Colliers’s recent Retail Whitepaper examines what is driving retail recovery and what will make retailers successful in the days ahead. A summary of the paper follows:
Retail’s dependence on a healthy economy and a fickle consumer makes it vulnerable, but as an investment category retail real estate presents attractive opportunities. For property owners, municipalities, and investors committed to the sector, opportunistic investments can materialize by thinking differently from the herd. This type of forward-thinking analysis involves digging beneath the top-line numbers to understand the factors and conditions necessary for asset performance and values to recover further, and how those elements will favor certain retailers and markets. This white paper aims to identify and analyze successful investment and branding strategies, and the retailers ahead of their peers in executing them.
- Retailers’ corporate success now hinges far less on absolute price than it does on corporate strategies for reinvesting in technology, elevating the in-store experience, and redefining the service aspects of the retailer’s offering.
- Technology investment takes the form of channel diversification: improving and integrating brick-and-mortar, online, mobile, and catalog operations.
- Real estate investments include opening new stores, experimenting with smaller prototypes and upgrading existing locations.
- While “Location” has always been the most important to real estate success, quality tenants are proving equally important at separating a retail project from it’s competitors.
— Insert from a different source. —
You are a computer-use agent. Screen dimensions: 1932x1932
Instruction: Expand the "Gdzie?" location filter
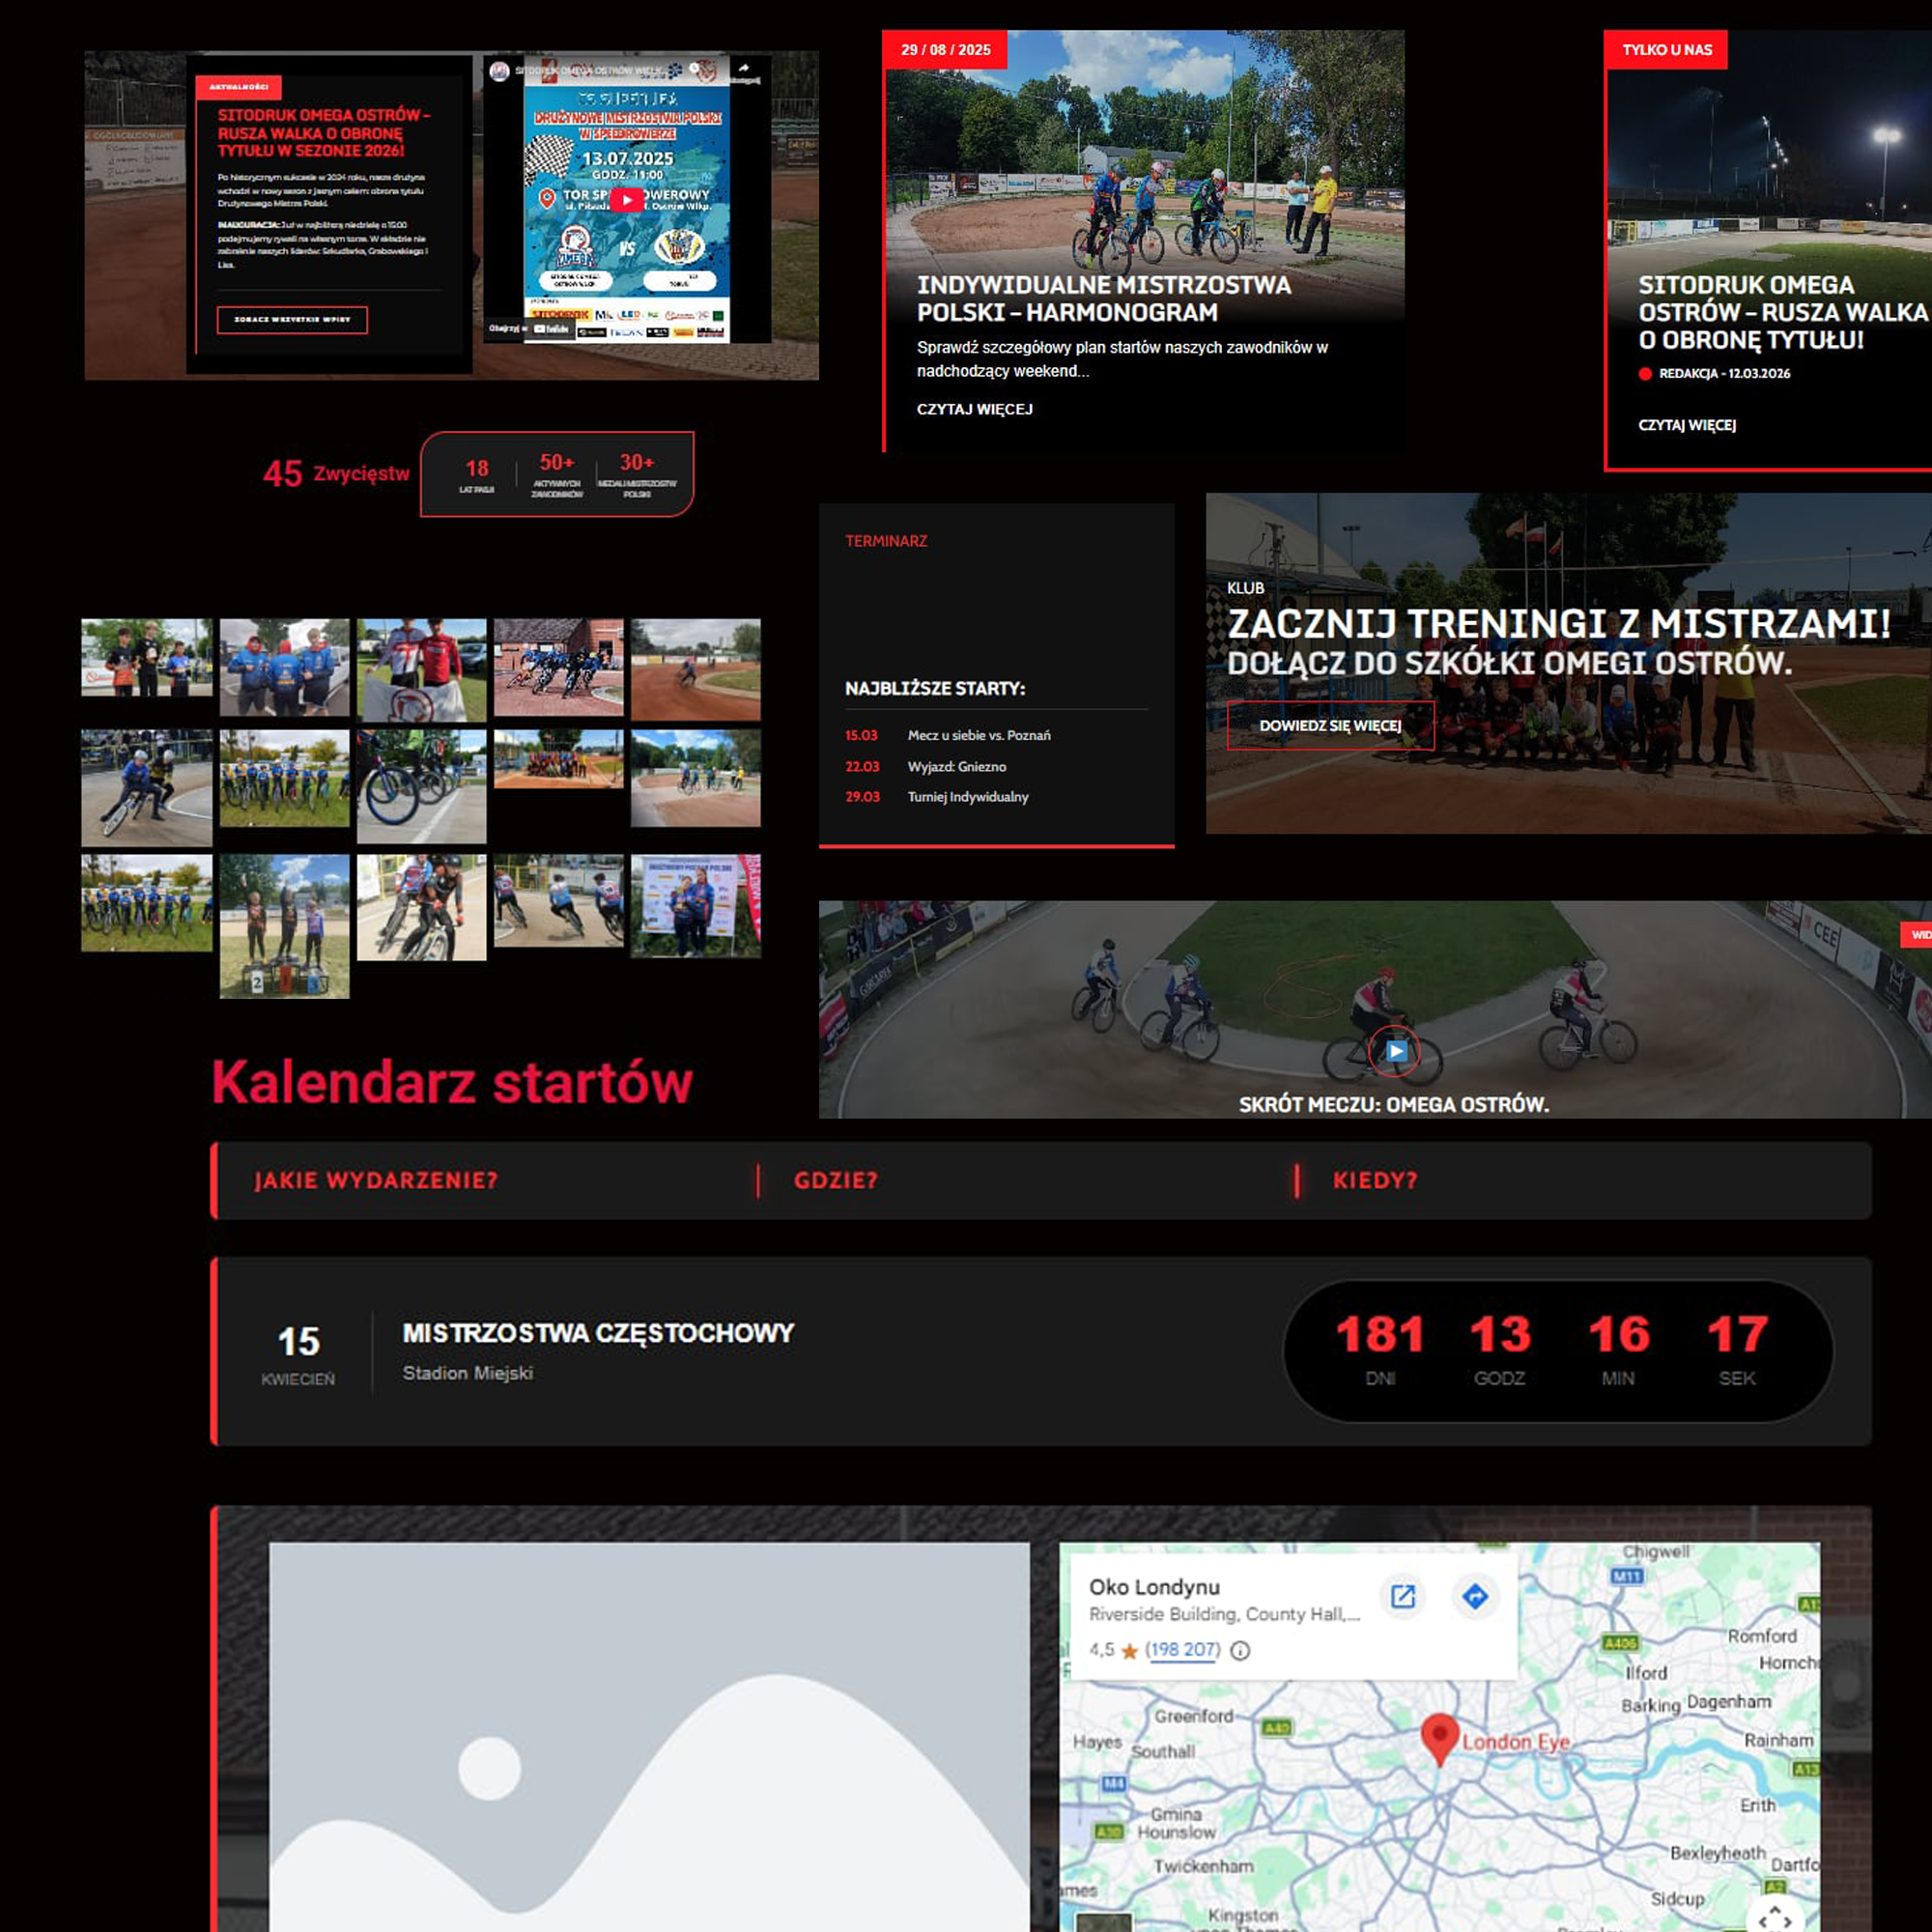(836, 1180)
- Retailers “ahead of the curve” in reinventing their physical spaces elevate the shopping experience to focus on every aspect of their business that matters to their customer.
- Retail is becoming more about service and less about “stuff.”
- Successful landlords will be those that remain focused on maintaining a unique tenant mix and be willing, if necessary, to accept lower rents short-term to achieve the long-term payoff of owning a commercially viable property with stable (or rising!) occupancy rates and cash flows.
- Another option is to develop tenants internally: incubating new retail concepts that will eventually take space.
- And, landlords and owners (and their lenders) have to be willing to demolish vacant or under-utilized spaces, foregoing short-term cash flow, to create new retail zones.
- Metro markets poised to outperform in the next decade exhibit one or more of the following attributes:
- An improving housing market: For May, the Five states with the highest number of improved markets are Texas (11), Florida (10), Michigan(8), and Pennsylvania/North Carolina/Iowa (6).
- Potential for favorable demographic shifts: The big shift will likelybe demographic, as the 78 million Millennials move into their prime household formation years and and a way to move out of their parents’ basements.
- Ability to cultivate job growth and a skilled labor force in energy-and knowledge-based industries: Job growth is occurring in areas dominated by industry sectors that either were more resistant to the recession or began to improve earlier in the recovery like powerhouse Texas cities of Houston and Dallas.
- And proximity to intermodal infrastructure: Big changes are coming for metro areas proximate to intermodal infrastructure, such as deep-water ports and rail lines, as macroeconomic dynamics shift import/export demandand the Panama Canal expansion nears its scheduled 2014 completion. Current growthtrends favor East Coast and Gulf ports.